> _WORK ITEM_: What comes back must be the data itself, retyped exactly.
─── DATA RECORDS ───
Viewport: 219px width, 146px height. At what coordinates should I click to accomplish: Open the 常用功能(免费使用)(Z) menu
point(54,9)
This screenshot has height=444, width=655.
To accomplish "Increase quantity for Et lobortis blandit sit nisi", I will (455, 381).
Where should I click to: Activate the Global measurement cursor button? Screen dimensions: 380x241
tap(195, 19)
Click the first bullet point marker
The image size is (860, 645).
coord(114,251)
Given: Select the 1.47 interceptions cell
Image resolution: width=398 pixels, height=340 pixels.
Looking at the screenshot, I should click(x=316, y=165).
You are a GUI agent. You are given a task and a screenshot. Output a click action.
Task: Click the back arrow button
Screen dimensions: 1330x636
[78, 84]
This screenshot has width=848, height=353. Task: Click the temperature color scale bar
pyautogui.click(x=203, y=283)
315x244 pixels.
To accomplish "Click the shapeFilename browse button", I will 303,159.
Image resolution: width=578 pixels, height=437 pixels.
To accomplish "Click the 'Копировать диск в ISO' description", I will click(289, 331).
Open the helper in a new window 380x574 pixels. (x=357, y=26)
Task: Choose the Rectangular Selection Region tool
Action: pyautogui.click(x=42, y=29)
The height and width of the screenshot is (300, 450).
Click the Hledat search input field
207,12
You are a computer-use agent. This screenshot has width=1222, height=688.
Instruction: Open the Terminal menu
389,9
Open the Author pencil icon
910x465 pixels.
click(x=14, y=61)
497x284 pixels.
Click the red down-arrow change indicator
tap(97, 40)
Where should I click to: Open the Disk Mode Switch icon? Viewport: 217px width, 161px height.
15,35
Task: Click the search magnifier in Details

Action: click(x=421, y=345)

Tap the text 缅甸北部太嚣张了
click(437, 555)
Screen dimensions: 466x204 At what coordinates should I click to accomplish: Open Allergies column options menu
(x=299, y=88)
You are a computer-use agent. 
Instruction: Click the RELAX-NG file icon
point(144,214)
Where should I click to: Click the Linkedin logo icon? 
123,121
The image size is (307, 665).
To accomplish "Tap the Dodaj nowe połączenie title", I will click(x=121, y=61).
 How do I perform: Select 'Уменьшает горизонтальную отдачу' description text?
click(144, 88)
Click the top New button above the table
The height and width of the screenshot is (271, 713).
───
> _SOLUTION BELOW_:
Viewport: 219px width, 146px height. At what coordinates should I click to accomplish: Open the 常用功能(免费使用)(Z) menu
point(54,9)
This screenshot has height=444, width=655.
To accomplish "Increase quantity for Et lobortis blandit sit nisi", I will (455, 381).
Where should I click to: Activate the Global measurement cursor button? Screen dimensions: 380x241
tap(195, 19)
Click the first bullet point marker
The image size is (860, 645).
coord(114,251)
Given: Select the 1.47 interceptions cell
Image resolution: width=398 pixels, height=340 pixels.
Looking at the screenshot, I should click(x=316, y=165).
You are a GUI agent. You are given a task and a screenshot. Output a click action.
Task: Click the back arrow button
Screen dimensions: 1330x636
[78, 84]
This screenshot has width=848, height=353. Task: Click the temperature color scale bar
pyautogui.click(x=203, y=283)
315x244 pixels.
To accomplish "Click the shapeFilename browse button", I will 303,159.
Image resolution: width=578 pixels, height=437 pixels.
To accomplish "Click the 'Копировать диск в ISO' description", I will click(289, 331).
Open the helper in a new window 380x574 pixels. (x=357, y=26)
Task: Choose the Rectangular Selection Region tool
Action: pyautogui.click(x=42, y=29)
The height and width of the screenshot is (300, 450).
Click the Hledat search input field
207,12
You are a computer-use agent. This screenshot has width=1222, height=688.
Instruction: Open the Terminal menu
389,9
Open the Author pencil icon
910x465 pixels.
click(x=14, y=61)
497x284 pixels.
Click the red down-arrow change indicator
tap(97, 40)
Where should I click to: Open the Disk Mode Switch icon? Viewport: 217px width, 161px height.
15,35
Task: Click the search magnifier in Details

Action: click(x=421, y=345)

Tap the text 缅甸北部太嚣张了
click(437, 555)
Screen dimensions: 466x204 At what coordinates should I click to accomplish: Open Allergies column options menu
(x=299, y=88)
You are a computer-use agent. 
Instruction: Click the RELAX-NG file icon
point(144,214)
Where should I click to: Click the Linkedin logo icon? 
123,121
The image size is (307, 665).
To accomplish "Tap the Dodaj nowe połączenie title", I will click(x=121, y=61).
 How do I perform: Select 'Уменьшает горизонтальную отдачу' description text?
click(144, 88)
Click the top New button above the table
The height and width of the screenshot is (271, 713).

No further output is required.